Although it is daunting to arrive just in time for summer in a place where boardwalk pizza is a huge tourist commodity, Fitzick has no problem putting the town’s pizza patriarchy in its place.

“It’s a weird situation because my competition is not so much quality, it’s going to be availability. My model isn’t going to be as powerful as a Mack & Manco’s. They’re just churning and burning. They have a formulated system. We still have this essence of mom and pop.”

In recovery for 12 years, he says he’s not sorry to leave the bar scene of Bar 1010 behind. In Ocean City, he can focus on the dough and all the specially sourced ingredients, like rib eye and halal chicken. He hopes people will appreciate the love and creativity he brings to every pie, and that the sun-drenched people coming off the beach dripping salt water will know the difference.

“Everything is in house, everything from scratch,” he said. (Other than the Rando’s rolls.)

As for Philly, he says, “I had fun. I made money. I’ve always been wary about working for someone else. That whole situation confirmed my suspicions. I’m only as good as myself.”
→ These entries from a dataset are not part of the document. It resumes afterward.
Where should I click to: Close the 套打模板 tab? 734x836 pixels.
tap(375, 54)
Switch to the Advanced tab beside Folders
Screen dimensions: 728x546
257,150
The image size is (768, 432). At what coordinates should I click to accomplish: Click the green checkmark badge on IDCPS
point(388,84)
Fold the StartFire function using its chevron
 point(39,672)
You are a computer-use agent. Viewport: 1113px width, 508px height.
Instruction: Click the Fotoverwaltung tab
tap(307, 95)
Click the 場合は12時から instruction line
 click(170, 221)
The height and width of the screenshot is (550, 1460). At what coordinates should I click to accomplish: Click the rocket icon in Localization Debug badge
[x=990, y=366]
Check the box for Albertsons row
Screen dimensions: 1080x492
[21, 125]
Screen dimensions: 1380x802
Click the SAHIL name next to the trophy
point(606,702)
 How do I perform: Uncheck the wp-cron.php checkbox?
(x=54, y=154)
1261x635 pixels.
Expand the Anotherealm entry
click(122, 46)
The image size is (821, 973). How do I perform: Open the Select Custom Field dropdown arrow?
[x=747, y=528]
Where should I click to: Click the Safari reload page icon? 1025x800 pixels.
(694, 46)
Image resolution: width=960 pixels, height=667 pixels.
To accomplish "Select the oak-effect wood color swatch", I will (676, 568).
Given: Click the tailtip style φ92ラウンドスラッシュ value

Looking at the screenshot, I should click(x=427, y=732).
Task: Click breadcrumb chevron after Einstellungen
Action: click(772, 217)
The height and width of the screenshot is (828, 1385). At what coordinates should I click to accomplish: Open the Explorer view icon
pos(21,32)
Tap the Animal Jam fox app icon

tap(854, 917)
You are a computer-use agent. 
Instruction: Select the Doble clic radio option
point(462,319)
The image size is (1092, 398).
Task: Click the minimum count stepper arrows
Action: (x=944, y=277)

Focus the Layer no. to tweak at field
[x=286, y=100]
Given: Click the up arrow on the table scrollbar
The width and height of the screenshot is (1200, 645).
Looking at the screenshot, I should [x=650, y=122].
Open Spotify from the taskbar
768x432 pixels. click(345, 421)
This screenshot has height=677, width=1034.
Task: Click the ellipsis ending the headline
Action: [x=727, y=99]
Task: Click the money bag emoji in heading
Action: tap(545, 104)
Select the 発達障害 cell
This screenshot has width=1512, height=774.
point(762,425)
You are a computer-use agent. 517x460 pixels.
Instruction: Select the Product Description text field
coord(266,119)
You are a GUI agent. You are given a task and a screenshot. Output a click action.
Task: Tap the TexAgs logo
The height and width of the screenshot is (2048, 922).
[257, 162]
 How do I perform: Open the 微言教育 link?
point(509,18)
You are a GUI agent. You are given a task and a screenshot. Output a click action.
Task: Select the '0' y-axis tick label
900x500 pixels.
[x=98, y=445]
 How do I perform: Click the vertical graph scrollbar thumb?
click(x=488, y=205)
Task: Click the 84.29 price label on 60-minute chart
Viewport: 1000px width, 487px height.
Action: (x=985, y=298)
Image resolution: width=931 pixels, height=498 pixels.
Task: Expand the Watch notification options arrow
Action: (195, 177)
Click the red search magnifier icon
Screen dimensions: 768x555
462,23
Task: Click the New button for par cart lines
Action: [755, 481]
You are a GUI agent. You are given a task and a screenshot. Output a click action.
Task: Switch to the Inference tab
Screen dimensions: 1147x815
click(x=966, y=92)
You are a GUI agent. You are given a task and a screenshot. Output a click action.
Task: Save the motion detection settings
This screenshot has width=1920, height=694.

And now a few rapid-fire questions for Fitzick, slam book style:

Favorite beach: The gardens beaches, by the Longport Bridge.

Favorite breakfast: I had the spiciest big breast of chicken curry, and I wrapped it up and cracked an egg inside. The heat from the chicken cooks the egg. But mostly, I’m cold brews until lunch.

Perfect beach day: Get out of the shop at 2, then you’re at the beach until it’s dark. You put in your morning shift; it’s so much more satisfactory.

Perfect night: Home with the family. I’m 40 years old with two baby girls, 2 and 6.

Best sandwich:, Oh dude, it’s gone. Voltaco’s Italian with everything on it.

When MDW approaches, I feel: Nervous.

Best thing for kids: Jilly’s Arcade. The new arcade games know if there’s a toddler or kid playing and it just adjusts.

Surfing or fishing? Surfing. I hate fishing.

Sunrise or sunset? Sunrise.

Shore pet peeves? Oh my God. The people walking in the crosswalk when it’s a red light.

Any local knowledge? We get all our stuff in [during] April and May and September, before the crowds. The rest is kind of up in the air.

The Shore could be improved if: We all just … got along.